I've been doing a lot of combat level prototyping lately, so I thought I'd provide a brief glimpse into my process.
We're going to have a large number of levels that take your party to very different locales, but when designing each one, my approach is similar.
As with most things in our game, the story comes first. To start, I first collect all of the necessary story elements that I may need to convey in a level. Are there any special events that should take place or characters that should be introduced? Where will the combat likely occur given the current status of the party's journey? Sometimes larger story arcs specify dialogue that needs to take place in a level, and other times I'm free to come up with my own chunk of narrative.
Oftentimes, these details will help me define the overall flow of the level and the broad strokes of the composition. For instance, if the party is waylaid at sea by a band of theomechanist pirates, I know that I'll be building an encounter on boats with lots of nice choke points, and there will be some fun banter between the pirates and the party.
Once the story details are understood, I think about any specific gameplay design goals I may have. In the early levels, I usually focus on teaching the player the mechanics of combat and helping them learn tactics that will benefit them in later levels. I also want to make sure that there are plenty of opportunities for the player to exercise their newfound skills.

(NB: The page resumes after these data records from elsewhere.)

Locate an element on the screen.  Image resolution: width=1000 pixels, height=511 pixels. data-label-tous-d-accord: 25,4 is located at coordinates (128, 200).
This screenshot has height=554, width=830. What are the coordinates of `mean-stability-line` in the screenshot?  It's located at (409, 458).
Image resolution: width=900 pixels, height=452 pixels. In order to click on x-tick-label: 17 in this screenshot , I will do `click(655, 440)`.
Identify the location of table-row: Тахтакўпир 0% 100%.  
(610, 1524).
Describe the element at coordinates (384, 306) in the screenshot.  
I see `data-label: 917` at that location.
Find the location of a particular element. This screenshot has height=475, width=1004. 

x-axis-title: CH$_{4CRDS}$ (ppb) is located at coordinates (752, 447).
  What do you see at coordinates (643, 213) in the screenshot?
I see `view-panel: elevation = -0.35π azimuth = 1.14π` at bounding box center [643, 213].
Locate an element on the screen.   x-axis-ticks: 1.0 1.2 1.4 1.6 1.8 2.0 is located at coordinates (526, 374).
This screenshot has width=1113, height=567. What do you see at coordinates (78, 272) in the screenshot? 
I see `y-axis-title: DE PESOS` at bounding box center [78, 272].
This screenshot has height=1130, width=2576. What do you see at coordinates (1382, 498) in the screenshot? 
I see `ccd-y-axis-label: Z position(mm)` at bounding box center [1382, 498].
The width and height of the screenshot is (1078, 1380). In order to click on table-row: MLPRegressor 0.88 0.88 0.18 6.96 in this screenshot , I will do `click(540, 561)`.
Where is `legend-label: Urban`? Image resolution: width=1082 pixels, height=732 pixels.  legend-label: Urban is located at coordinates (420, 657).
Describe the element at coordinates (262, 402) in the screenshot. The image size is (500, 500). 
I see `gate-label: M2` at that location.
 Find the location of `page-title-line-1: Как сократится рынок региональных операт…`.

During this stage, I usually play around a lot with various level layouts, either by drawing on paper or creating quick whitebox levels. We have a snappy editor built in Unity that allows me to build out a tactics level in just a few minutes.
Here are some example levels where I was playing around with height. There are opportunities for the player to exploit ranged attacks from on high, as well as use their push abilities to damage and displace the enemies.
Creating these rough whitebox levels also allows me to pinpoint problem areas before we invest too much time into polishing them. Here's a whitebox level that was fun to play but quite confusing to look at due to the overlapping tiles in the bottom right of this screenshot.
Sometimes I'll do a quick coloring pass over the whitebox level to help communicate a special feel for the location. It's a cheap way to help the player understand a scene before we are able to invest in completing the art for a level. It's surprising how much information you can glean from a few simple colors and shapes.
As with any challenge in game development, these levels are constantly in flux as I receive feedback from players, but you may very well see these levels in the game some day!
Hopefully this little peek into my process was insightful. I'm still learning and adapting, but every level feels like it's better than the last.
Let me know if you have any questions, I'm happy to dig in more if there's interest.